_Texto apresentado:_
──────────

Sendo o ICMS um tributo sujeito ao princípio da não-cumulatividade (art. 155, §2º, inciso I da Constituição Federal), que prevê mecanismos de compensação do tributo incidente nas diversas etapas da cadeia de produção e comercialização de mercadorias com o montante devido nas operações subsequentes, o bom funcionamento da sistemática prevista na Constituição Federal exige a efetiva recuperabilidade do tributo incidente nas operações antecedentes, evitando, assim, a incidência ‘em cascata’.
Ocorre que a diferença entre os regimes de incidência do ICMS na cadeia do gás natural e nas operações com energia elétrica frequentemente ocasiona situações de acúmulo ou de estorno de créditos fiscais, tornando o imposto cumulativo na cadeia e impactando significativamente o preço da energia elétrica, e, por consequência, a viabilidade dos projetos como um todo.
Tendo em vista que a imunidade do imposto nas operações interestaduais com energia elétrica foi concebida pela própria Constituição Federal (de modo que a alteração de tal sistemática é demasiadamente complexa, demandando inclusive a aprovação de Emenda à Constituição Federal), uma das formas de compatibilizar economicamente os regimes é por meio da neutralização tributária na aquisição do gás natural para a geração termelétrica.
Vale mencionar que a viabilização de projetos de geração termelétrica é estratégica para o adensamento da indústria do gás natural no Brasil, dado que a demanda termelétrica é uma das âncoras para o consumo do energético e, com isso, para a viabilização de vários outros projetos que resultariam no desenvolvimento da indústria, como a extensão da rede de distribuição de gás natural para outras indústrias, para o consumo residencial, e até mesmo veicular.
Sergipe hoje dispõe do terminal GNL da Celse, primeiro privado do Brasil, com capacidade para atender a diversas demandas, além da UTE Porto de Sergipe. O estado está empenhado em aproveitar essa oportunidade, promovendo a interligação do terminal à rede de transporte, objetivando a atração de novos empreendimentos que possam utilizar o gás importado.
No âmbito industrial, a redução da carga tributária do ICMS nos fornecimentos de gás natural é especialmente relevante para as indústrias que possuem demanda intensiva do energético, como é o caso das fábricas de fertilizantes (Fafen`s) e das indústrias de vidro e de cerâmica, por exemplo.

──────────

_Instruções da tarefa:_ Por favor, reproduza o trecho do texto sobre o ICMS no gás natural entre "Vale mencionar que" e "o gás importado.", inclusive.

_Dados de origem:_
──────────

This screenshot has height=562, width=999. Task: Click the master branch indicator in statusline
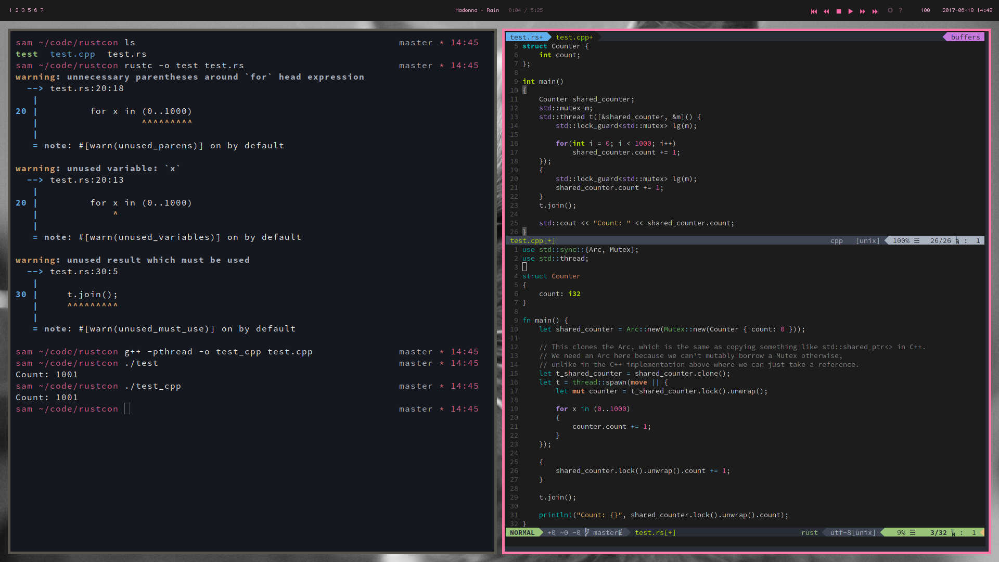607,532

──────────

_Resposta abaixo:_
Vale mencionar que a viabilização de projetos de geração termelétrica é estratégica para o adensamento da indústria do gás natural no Brasil, dado que a demanda termelétrica é uma das âncoras para o consumo do energético e, com isso, para a viabilização de vários outros projetos que resultariam no desenvolvimento da indústria, como a extensão da rede de distribuição de gás natural para outras indústrias, para o consumo residencial, e até mesmo veicular.
Sergipe hoje dispõe do terminal GNL da Celse, primeiro privado do Brasil, com capacidade para atender a diversas demandas, além da UTE Porto de Sergipe. O estado está empenhado em aproveitar essa oportunidade, promovendo a interligação do terminal à rede de transporte, objetivando a atração de novos empreendimentos que possam utilizar o gás importado.